A final issue raised by many mental health consumers and advocates is how the frequency of civil commitments may be affected by the use of “advance directives,” that is, consumer-developed documents that specify the services the individual is to receive in the event of a psychiatric emergency (Bazelon Center, 1999). Will the judiciary and the MCO accept the advance directives? Will doctors legally be able to carry out the directives? Can the advance directives be used as an alternative to court-ordered care? While one of our interviewees suggested that advance directives could effectively reduce the number of civil commitments, future studies might focus on the experiences with advanced directives and the implications both for managed care and the civil commitment process.

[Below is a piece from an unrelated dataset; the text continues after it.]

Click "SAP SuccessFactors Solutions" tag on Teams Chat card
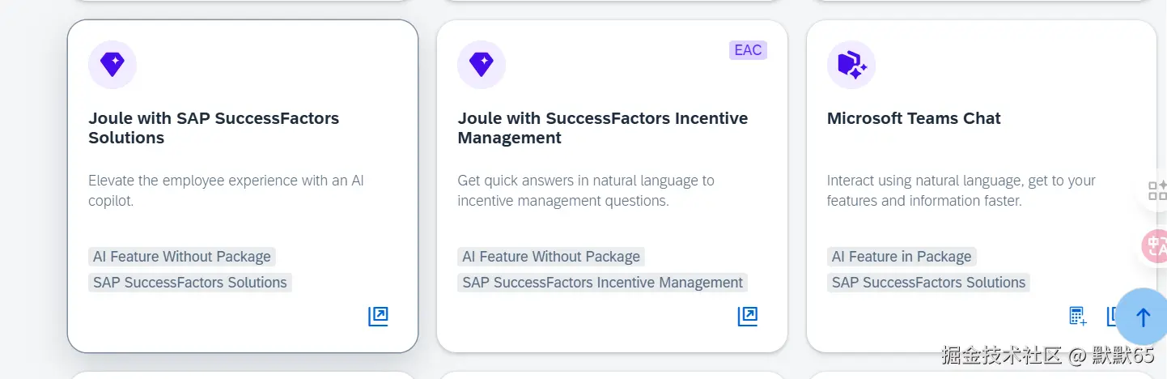The width and height of the screenshot is (1167, 379). (928, 283)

15 This viewpoint is consistent with other research on the relationship between the mental health and corrections systems (Steadman, Morris, & Dennis, 1995; Lamb & Weinberger, 1998).

16 The population increase for the county over the same period has been only about 50 percent (from 140,000 residents to a little over 200,000). Thus, the detention center capacity increased at a rate disproportionate to the population expansion in the county.